Your answer should be only the lines below from the one with "Screen dimensions: 1568x481" to the one with "Click the Admin avatar in AD-31 row", repeated exactly, ends included.

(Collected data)
____

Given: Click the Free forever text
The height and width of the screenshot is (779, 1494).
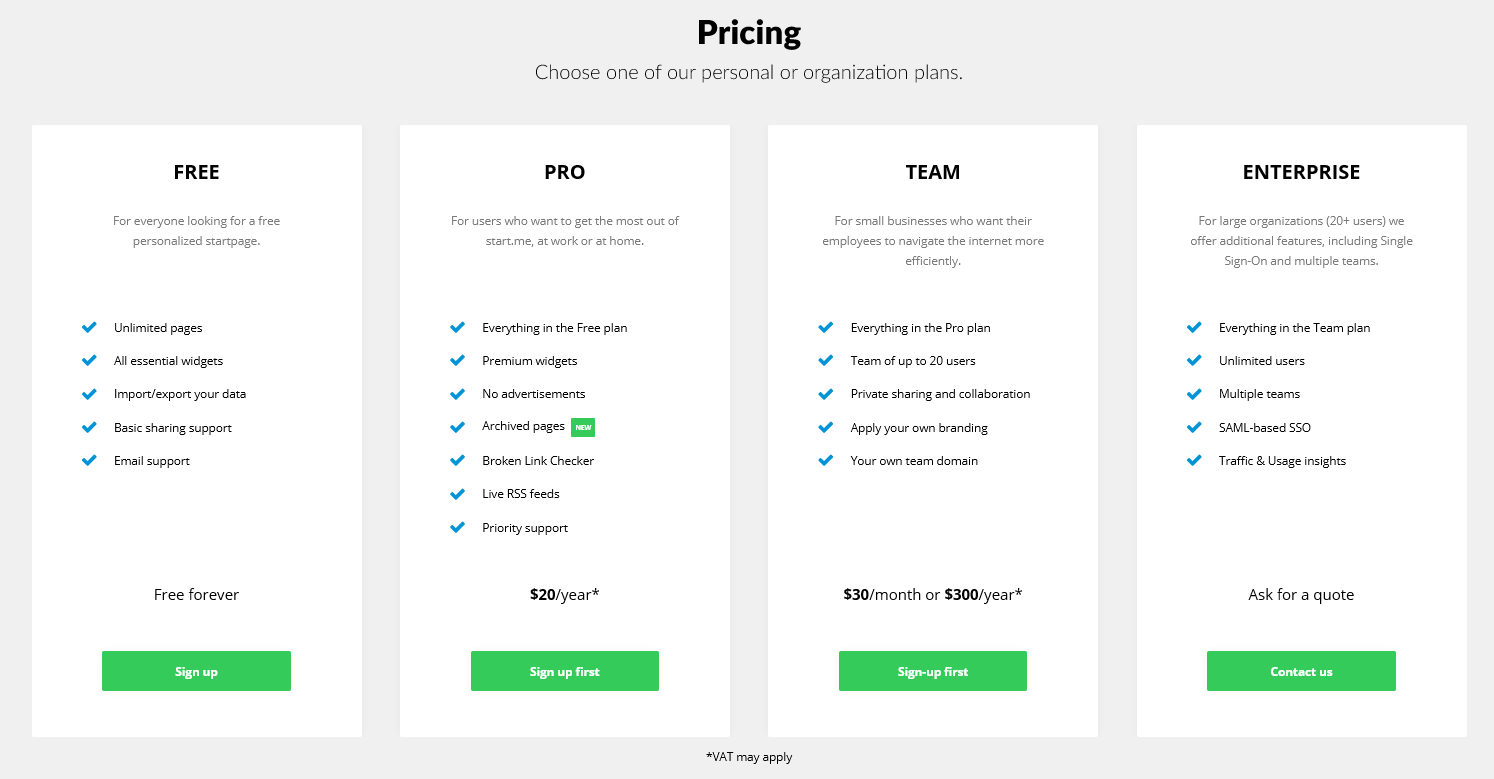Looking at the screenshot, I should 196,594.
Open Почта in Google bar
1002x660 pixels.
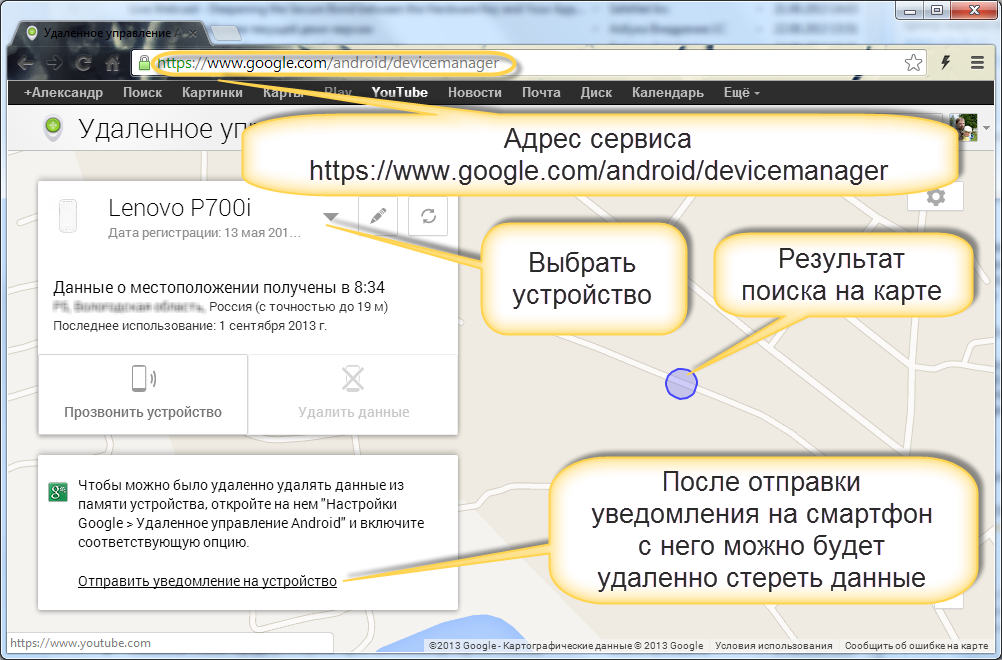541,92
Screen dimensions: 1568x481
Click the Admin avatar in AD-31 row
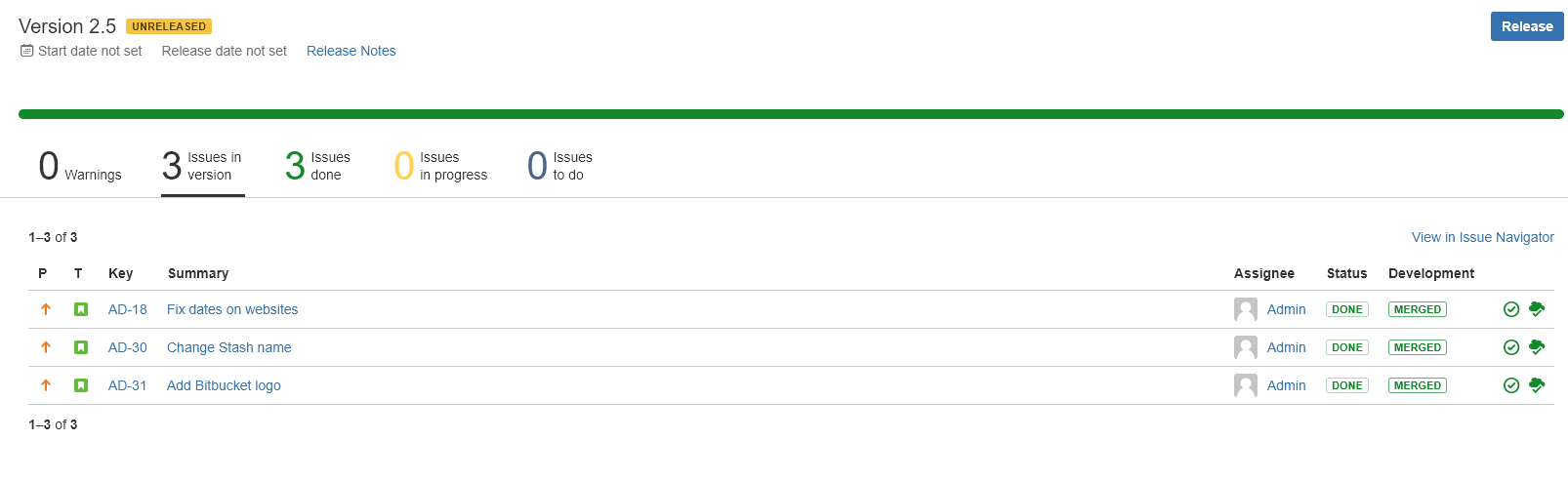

____

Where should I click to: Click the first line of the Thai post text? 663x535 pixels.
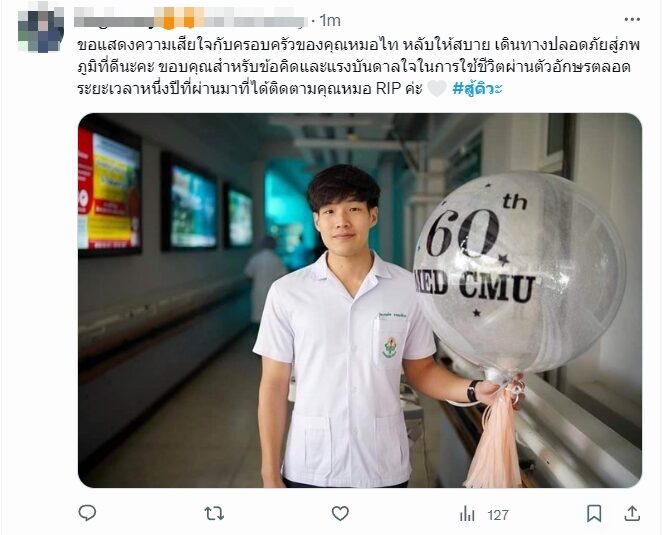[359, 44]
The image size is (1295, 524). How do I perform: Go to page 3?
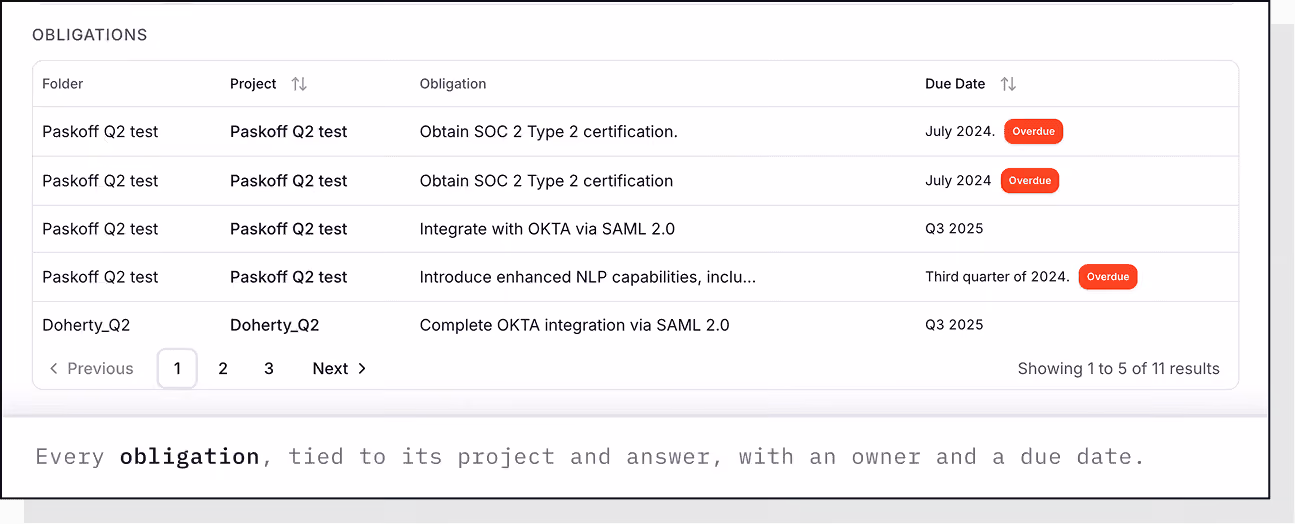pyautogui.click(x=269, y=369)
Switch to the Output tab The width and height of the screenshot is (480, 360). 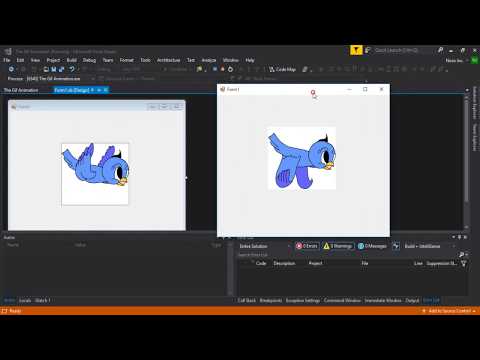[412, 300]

____

[Answer for this exercise]
Screen dimensions: 1568x481
Click the Admin avatar in AD-31 row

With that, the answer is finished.